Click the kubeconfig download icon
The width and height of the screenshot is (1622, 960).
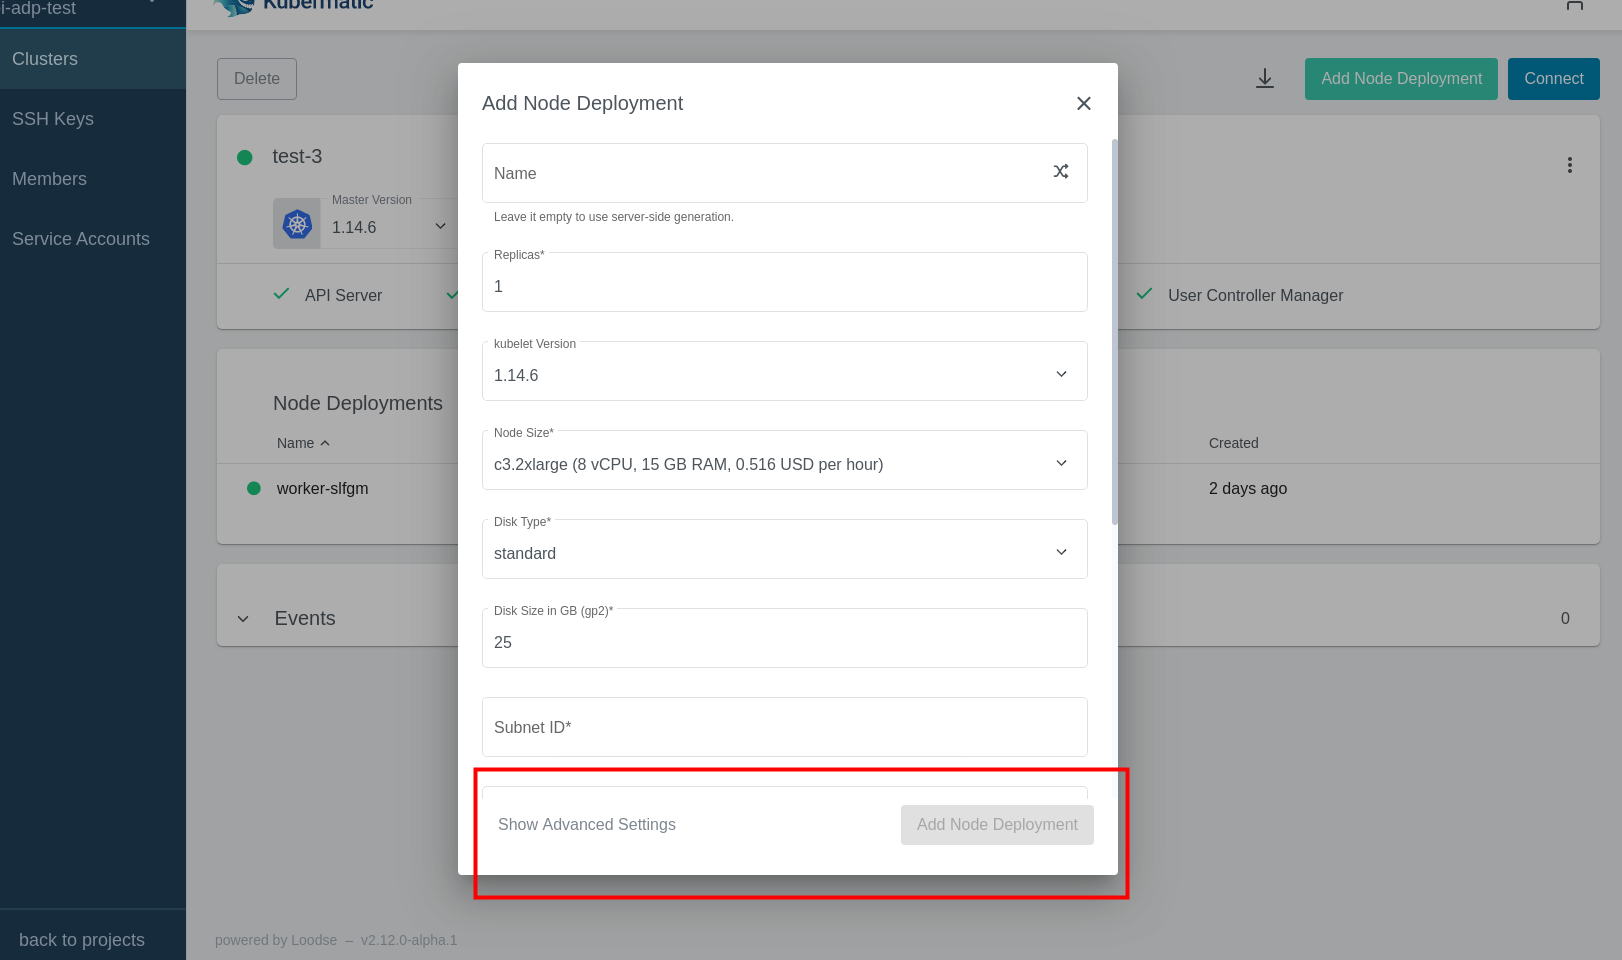coord(1264,78)
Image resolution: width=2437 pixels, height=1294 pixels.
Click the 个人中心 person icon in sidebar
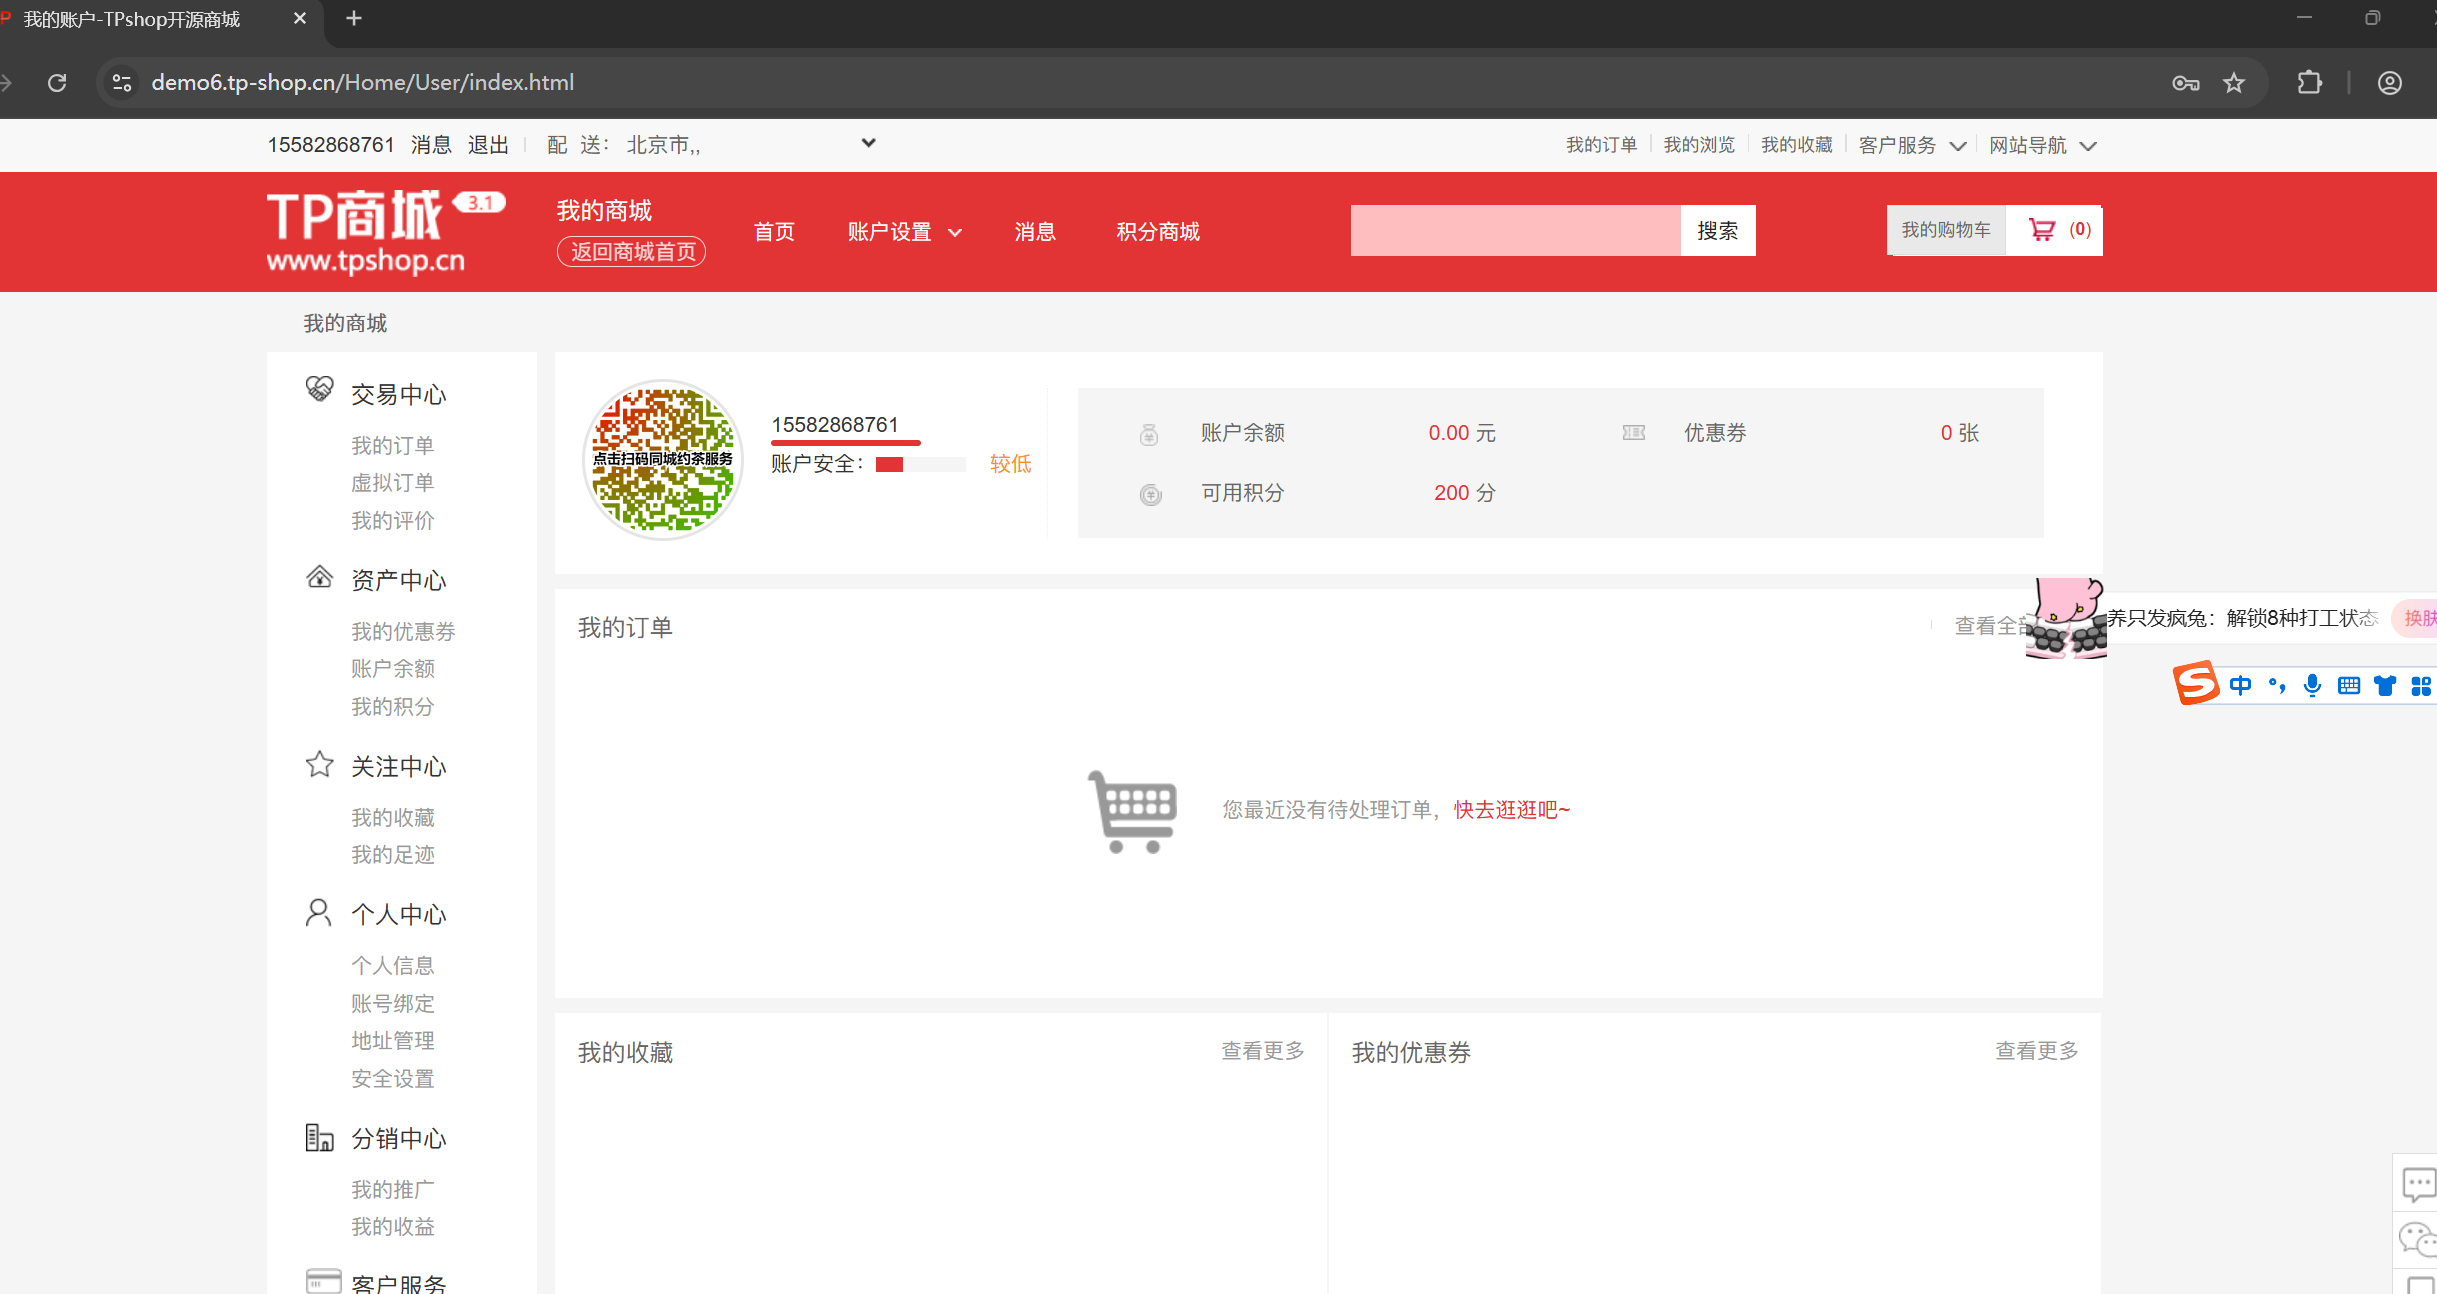[318, 911]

# [EXERCISE]
Copy the whole of the material above exactly, and exclude every picture.

# [WRITTEN RESPONSE]
Click the kubeconfig download icon
The width and height of the screenshot is (1622, 960).
coord(1264,78)
Image resolution: width=2437 pixels, height=1294 pixels.
Click the 个人中心 person icon in sidebar
[318, 911]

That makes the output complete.